Plagued By Bad Governance, Europe Is Losing Its Shirt

By: Rachel Marsden

PARIS -- As I arrived back home via Charles de Gaulle Airport this week, my taxi was caught up in an Air France layoff-announcement protest in which some executives literally lost their shirts when they were mauled by a mob of angry proles. Granted, this was still more civil than the days when the guillotine resolved disputes between the elites and the masses.

As I sat there in gridlock, I had plenty of time to wonder: Although the guillotine at the Place de la Concorde has been replaced by the benign Obelisk of Luxor, and the monarchy traded for a democratic republic, why is public anger in France still expressed so brazenly?

The answer has long been the same: bad governance. And it's not just a problem in France; it's a spreading worldwide trend among developed nations.

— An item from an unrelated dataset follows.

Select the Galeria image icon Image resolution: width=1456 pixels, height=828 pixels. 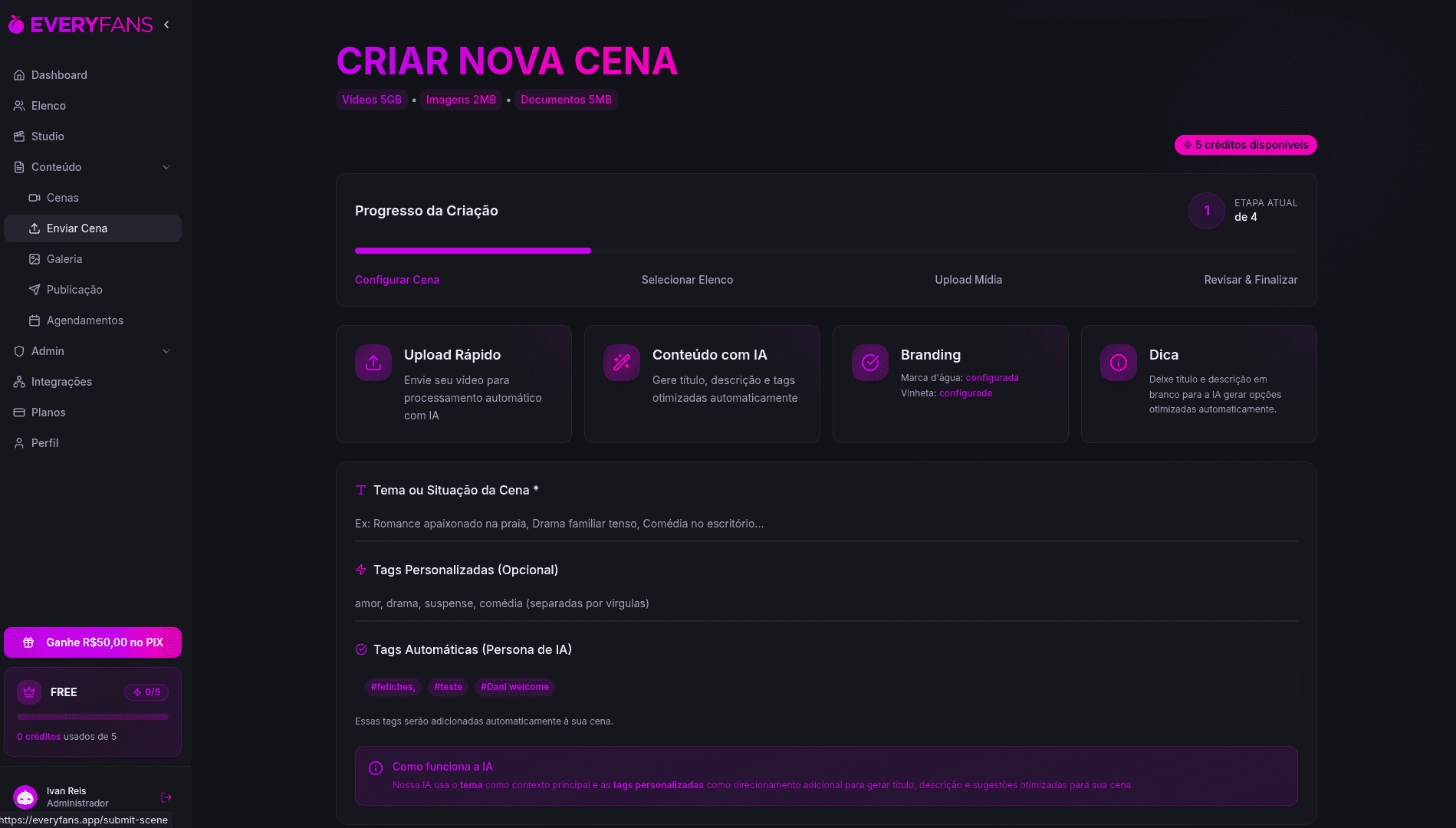tap(34, 258)
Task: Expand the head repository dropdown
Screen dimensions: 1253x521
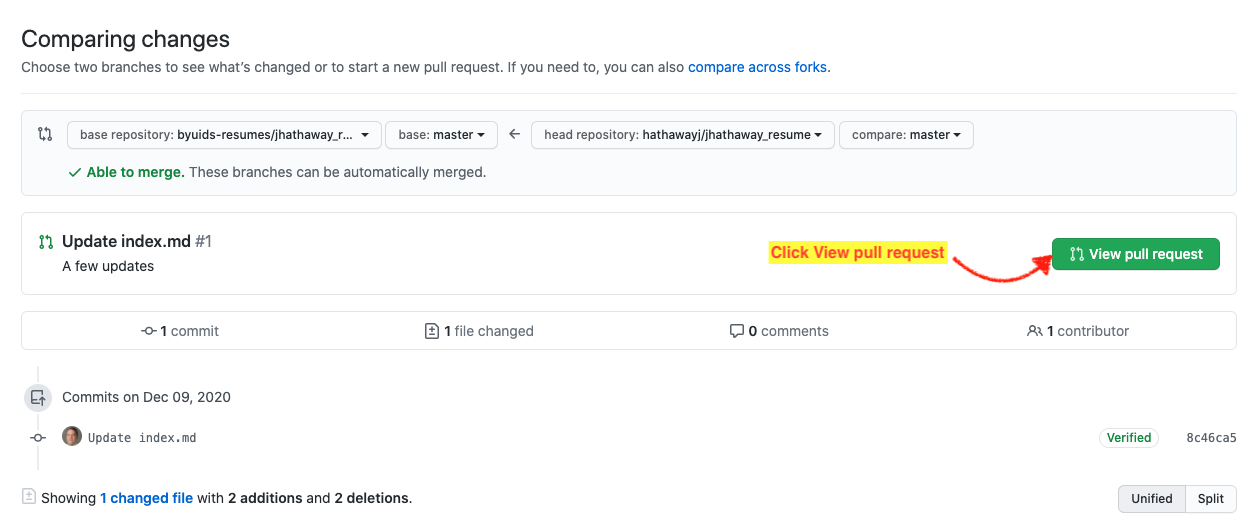Action: 682,135
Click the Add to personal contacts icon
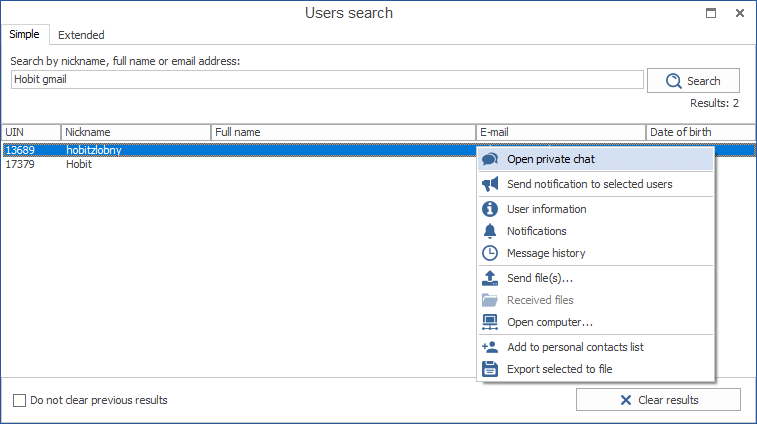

In principle, voting is supposed to take the place of head-chopping and shirt-ripping. The problem in France is that there is a constant tug-of-war between the elites and the people -- with the pressure increasing on both.

Globalization has not only erased the borders within Europe, but also the ones between continents. The countries of Europe needed to better compete with the rest of the world, so they created the eurozone, which just made things worse by adding yet another clunky bureaucracy to those of the individual member nations.

The idea of Europe as a trading bloc stemmed from a common desire to project strength and to actually make the individual members stronger. Except that nothing happens in Europe without much talk and time -- which ultimately results in weakness.

Europe's borders have been weakened. Some European countries have been squabbling over the reinstitution of border controls to curtail the onslaught of Middle Eastern and North African migrants. A "migrant summit" between EU ministers and Middle Eastern leaders (more talking) is taking place this week even as the security and economic threats grow.

Foreign policy has been compromised. Russia, a non-EU state, moved quickly into the Middle East in an effort to wipe out the Islamic State, while the EU, by contrast, has been all over the map in trying to address the problem. France is ignoring the fight in center ring: While Assad has his hands full with the fight against the Islamic State, France is launching an investigation into whether Assad has committed war crimes.

As if eurozone demands aren't enough of a burden, French companies must now battle competitors who have the advantages of cheaper labor, fewer regulations and lower taxes. Some French multinationals have chosen to relocate manufacturing centers and outsource customer service to those cheaper markets.

Meanwhile, French citizens are dealing with a job shortage while still having to absorb the French cost of living, which includes being squeezed for exorbitant taxes to pay for all those public services and social safety nets, and also for maintenance of the European Union itself.

Complexity doesn't equal sophistication. In fact, the opposite is true -- just ask an engineer. The iPhone is sophisticated precisely because it's so simple. With Europe having become grossly unsophisticated, it's fitting that people have started behaving like barbarians.

Europe needs to find ways to untangle itself from its state of overregulation. Corporate executives should stand up to elected officials and push back against disadvantages imposed on their companies. Elected officials must focus on creating a level playing field. Any transaction that results in a net gain for another country should necessitate an offset agreement. In other words, if a French business injects billions into a foreign economy where labor is cheap, that country should have to make a commensurate investment in the French economy.

This isn't a new concept. The offset market has long existed in the realm of military and defense contracting. Canada can't just give a contract to a U.S. defense contractor, for example, without reciprocal guarantees for the Canadian economy. This is one thing that Europe's bureaucracy could easily manage and make transparent. Unlike fiddling with carbon credits, this is actually useful and tangible.

Ensuring that losses are balanced by gains would go a long way toward repairing the perception of Europe by its own citizens, who increasingly feel as if their governments exist to exploit them rather than to serve their interests. It may also save a few white-collared executive dress shirts.